# At the end of my rope with cleaning up toys...



## sunnybear (Nov 18, 2004)

...


----------



## Anastasiya (Jun 13, 2006)

I wouldn't stand for that. To me, that's blatant disobedience, esp at that age.
ETA: It's also very disrespectful.

In my house, we have a rule. "If you can't pick up your toys, then Mama picks them up. And if Mama picks them up, Mama gets to put them wherever she wants to."

They know that Mama can put them in the trash, in the donate bin, or in the closet, which I've done and kept them in the closet for over a month once. All they had to play with were books and their own imaginations.
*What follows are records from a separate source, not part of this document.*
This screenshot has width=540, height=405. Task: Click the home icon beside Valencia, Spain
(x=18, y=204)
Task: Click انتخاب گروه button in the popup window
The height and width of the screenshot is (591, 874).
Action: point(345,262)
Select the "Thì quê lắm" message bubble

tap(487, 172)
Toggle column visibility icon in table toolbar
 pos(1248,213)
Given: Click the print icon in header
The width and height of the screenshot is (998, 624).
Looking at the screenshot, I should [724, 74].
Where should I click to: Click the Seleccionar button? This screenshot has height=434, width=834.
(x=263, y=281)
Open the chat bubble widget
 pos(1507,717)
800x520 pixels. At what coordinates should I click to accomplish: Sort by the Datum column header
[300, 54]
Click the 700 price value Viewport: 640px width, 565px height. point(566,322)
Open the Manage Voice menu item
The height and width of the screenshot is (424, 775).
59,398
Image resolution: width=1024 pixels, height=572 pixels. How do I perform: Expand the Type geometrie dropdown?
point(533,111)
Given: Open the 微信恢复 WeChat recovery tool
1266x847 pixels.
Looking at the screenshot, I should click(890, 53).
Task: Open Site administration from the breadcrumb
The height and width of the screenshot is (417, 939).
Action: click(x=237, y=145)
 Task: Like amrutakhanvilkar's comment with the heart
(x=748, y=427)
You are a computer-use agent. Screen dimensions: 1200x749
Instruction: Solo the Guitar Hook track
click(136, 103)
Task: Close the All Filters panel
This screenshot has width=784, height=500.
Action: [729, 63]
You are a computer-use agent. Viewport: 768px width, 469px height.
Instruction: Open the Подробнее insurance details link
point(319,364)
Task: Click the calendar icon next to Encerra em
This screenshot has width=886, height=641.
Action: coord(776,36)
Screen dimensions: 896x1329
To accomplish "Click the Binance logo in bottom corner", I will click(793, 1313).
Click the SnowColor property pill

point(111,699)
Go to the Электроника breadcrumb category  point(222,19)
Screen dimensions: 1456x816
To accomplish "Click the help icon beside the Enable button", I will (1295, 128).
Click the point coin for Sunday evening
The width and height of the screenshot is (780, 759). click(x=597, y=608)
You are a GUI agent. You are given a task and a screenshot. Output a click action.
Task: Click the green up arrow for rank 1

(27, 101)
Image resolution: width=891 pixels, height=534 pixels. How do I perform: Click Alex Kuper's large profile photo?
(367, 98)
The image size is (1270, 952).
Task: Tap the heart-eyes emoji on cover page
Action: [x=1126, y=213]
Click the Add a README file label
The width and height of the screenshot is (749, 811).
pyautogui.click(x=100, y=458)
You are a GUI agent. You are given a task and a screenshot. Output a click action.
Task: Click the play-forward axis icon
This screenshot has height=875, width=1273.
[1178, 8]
There are days when I regret ever having brought the toys back out again - that month was amazing! They got so creative.


----------



## verde (Feb 11, 2007)

Quote:

In my house, we have a rule. "If you can't pick up your toys, then Mama picks them up. And if Mama picks them up, Mama gets to put them wherever she wants to."
I agree. I had the same issue with my soon-to-be-5y/o DD. She would create a complete disaster in her playroom and refuse to clean up. I literally could not walk through the room. Then she refused to help clean up. So I told her that if she didn't want to help that was fine, but then I had the right to put her toys where I wanted and she could not complain. She said fine. Then I started to gather things up and put them in a bag to go to the thrift store and she realized I was serious and she suddenly found it within herself to help.

I only have to mention the deal and she puts her stuff away now.


----------



## bananahands (Jan 11, 2006)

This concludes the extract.